The state Ethics Commission ruled Monday that Asa Hutchinson cannot use a $150,000 carryover from his 2000 congressional campaign to help bankroll his campaign for governor.
It happens to be the law, as the Ethics Commission’s Republican chief counsel, Rita Looney, had advised, but it is also common sense.
Hutchinson raised that money nationally under different fund-raising rules, and it came from people who were interested in what he would do or not do in Washington, not how he would steer the government at Little Rock.
Arkansas’ campaign-finance law prohibits the transfer, the Ethics Commission said. Hutchinson complains that it is a little unfair (he can’t say it was a political ruling since it came from Republicans) and he has half a point. Attorney General Mike Beebe, the likely Democratic nominee, has a carryover from his old campaigns, in which he had no opponent.
The balance is less than half of Hutchinson’s, but the law permits a carryover from a campaign for state office. The issue is pretty much irrelevant to Hutchinson’s GOP primary opponent, Lt. Gov. Winthrop Paul Rockefeller, who generally spends his own money.

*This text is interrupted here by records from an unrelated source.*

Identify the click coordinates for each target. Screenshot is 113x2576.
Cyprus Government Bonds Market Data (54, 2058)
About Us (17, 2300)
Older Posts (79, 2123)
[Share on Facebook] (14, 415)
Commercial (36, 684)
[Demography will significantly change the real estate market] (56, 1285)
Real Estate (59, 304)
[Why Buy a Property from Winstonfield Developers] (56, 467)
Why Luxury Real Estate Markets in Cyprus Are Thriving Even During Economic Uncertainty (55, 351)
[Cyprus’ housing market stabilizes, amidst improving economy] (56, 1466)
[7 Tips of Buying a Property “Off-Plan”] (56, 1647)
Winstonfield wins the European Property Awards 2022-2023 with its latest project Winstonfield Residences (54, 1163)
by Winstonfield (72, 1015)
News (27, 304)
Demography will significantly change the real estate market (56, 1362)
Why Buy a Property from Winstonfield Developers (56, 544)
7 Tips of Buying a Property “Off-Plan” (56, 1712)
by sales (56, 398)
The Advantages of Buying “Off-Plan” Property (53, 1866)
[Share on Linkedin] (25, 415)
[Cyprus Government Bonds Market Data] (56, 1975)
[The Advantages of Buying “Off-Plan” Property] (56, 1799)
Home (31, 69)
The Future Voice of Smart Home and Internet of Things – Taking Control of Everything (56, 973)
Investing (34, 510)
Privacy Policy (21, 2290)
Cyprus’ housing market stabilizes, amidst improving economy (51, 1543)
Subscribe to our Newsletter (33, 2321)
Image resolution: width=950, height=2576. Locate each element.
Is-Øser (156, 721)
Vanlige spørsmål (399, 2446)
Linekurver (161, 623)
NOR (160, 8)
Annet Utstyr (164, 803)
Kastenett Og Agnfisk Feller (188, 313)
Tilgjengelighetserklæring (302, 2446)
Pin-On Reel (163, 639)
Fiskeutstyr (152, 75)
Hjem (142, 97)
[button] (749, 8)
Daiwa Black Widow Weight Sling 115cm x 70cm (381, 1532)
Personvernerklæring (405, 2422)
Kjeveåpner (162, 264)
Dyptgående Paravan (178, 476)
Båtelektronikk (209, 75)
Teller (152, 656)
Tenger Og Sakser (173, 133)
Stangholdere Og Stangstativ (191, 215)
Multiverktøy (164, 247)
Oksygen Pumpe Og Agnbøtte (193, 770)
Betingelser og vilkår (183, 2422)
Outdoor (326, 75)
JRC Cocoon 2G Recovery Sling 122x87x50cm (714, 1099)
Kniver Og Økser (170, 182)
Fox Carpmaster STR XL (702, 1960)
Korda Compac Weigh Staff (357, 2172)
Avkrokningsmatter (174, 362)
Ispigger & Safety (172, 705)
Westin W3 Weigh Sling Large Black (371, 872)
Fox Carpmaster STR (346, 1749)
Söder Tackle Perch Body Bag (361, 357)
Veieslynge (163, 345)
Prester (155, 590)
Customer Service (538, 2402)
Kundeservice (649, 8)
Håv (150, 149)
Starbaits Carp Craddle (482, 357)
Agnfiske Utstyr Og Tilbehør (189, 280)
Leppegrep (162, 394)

The law should prohibit carryovers from all campaigns. Hutchinson, if he is elected governor, can have the legislature take care of that in 2007, although our guess is that his compunctions will dissipate when he’s an incumbent.
Meantime, the solution is for Hutchinson to give the excess federal political money to charity, as most politicians do, and then call on Beebe to do the same to level the playing field. Do not worry that Hutchinson will run short of campaign capital.
The money will flow like a raging river.